Article 4 of the proposal recognises the need for adaptation to climate change. Despite mitigation efforts taken so far, climate change already causes heavy burdens in Europe, which will continue to rise. Therefore, the European Commission determined that strengthening efforts to enhance adaptive capacity, strengthen resilience and reduce vulnerability to be crucial.

The proposal empowers the Commission in its Article 3(1) to adopt delegated acts to supplement the proposed Regulation by setting out a trajectory at Union level to achieve the above climate-neutrality objective until 2050. To this effect, the European Commission shall, by 30 September 2023, and every 5 years thereafter, (i) assess the collective progress made by all Member States towards the achievement of the climate-neutrality objective and towards their adaptation to climate change; (ii) review the consistency of both EU and national measures with the climate-neutrality objective; and (iii) the adequacy of both EU and national measures to ensure progress on adaptation to climate change (Articles 4 to 6).

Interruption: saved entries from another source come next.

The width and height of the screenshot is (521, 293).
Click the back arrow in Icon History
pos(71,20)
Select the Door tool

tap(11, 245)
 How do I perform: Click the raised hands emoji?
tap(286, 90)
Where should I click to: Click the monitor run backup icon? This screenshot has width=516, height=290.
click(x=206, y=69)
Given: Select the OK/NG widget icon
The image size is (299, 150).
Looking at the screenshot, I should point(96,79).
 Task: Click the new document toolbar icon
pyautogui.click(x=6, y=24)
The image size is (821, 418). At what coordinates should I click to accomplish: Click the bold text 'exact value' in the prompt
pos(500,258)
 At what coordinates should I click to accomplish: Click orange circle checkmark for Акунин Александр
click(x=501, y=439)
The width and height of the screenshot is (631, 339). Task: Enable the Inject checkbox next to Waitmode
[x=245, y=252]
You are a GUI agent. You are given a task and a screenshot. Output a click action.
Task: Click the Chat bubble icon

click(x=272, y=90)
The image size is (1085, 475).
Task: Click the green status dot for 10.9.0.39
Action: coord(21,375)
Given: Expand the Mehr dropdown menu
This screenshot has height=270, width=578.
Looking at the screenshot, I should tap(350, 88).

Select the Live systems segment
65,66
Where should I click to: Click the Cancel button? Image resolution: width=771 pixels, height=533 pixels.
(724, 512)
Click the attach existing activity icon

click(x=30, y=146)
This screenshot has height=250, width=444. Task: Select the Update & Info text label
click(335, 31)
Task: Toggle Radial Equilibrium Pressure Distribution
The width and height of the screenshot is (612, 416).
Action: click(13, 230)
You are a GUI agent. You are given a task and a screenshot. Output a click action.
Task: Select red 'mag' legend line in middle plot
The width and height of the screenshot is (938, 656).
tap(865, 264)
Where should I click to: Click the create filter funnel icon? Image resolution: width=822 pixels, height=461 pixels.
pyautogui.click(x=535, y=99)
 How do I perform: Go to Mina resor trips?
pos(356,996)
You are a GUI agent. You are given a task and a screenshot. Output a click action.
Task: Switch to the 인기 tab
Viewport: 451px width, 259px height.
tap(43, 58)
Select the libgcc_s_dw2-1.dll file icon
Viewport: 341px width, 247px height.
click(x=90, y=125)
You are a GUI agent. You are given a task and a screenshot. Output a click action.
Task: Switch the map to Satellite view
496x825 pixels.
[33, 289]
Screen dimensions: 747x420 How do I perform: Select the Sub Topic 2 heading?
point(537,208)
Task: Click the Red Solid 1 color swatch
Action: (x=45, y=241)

The European Commission will be empowered to issue recommendations to Member States whose actions are found to be inconsistent with the climate-neutrality objective or inadequate to ensure progress on adaptation to climate change of which the Member States shall take due account and provide progress reports.

The assessment of the European Commission shall be based on (i) information submitted and reported under Regulation 2018/1999; (ii) reports of the European Environment Agency (“ EEA ”); (iii) European statistics and data, including data on losses from adverse climate impacts, where available; (iv) best available scientific evidence, including the latest reports of the IPCC; and (v) any supplementary information on environmentally sustainable investment. The EEA shall assist the Commission in the preparation of the assessment.

In order to involve all parts of society and economic sectors in the transition to climate-neutrality, the European Commission also launched a public consultation on the so-called European Climate Pact.

The upcoming European Climate Pact aims to engage citizens, communities and organisations in European environmental policies by giving them “ a voice and role in designing new climate actions, sharing information, launching grassroots activities and showcasing solutions that others can follow ”. The input from this public consultation will be used to shape the Pact ahead of its launch, which will take place before the United Nations climate change conference (COP26) of November 2020.

Feedback can be provided until 27 May 2020 by responding to the questionnaire available on this page of the website of the European Commission.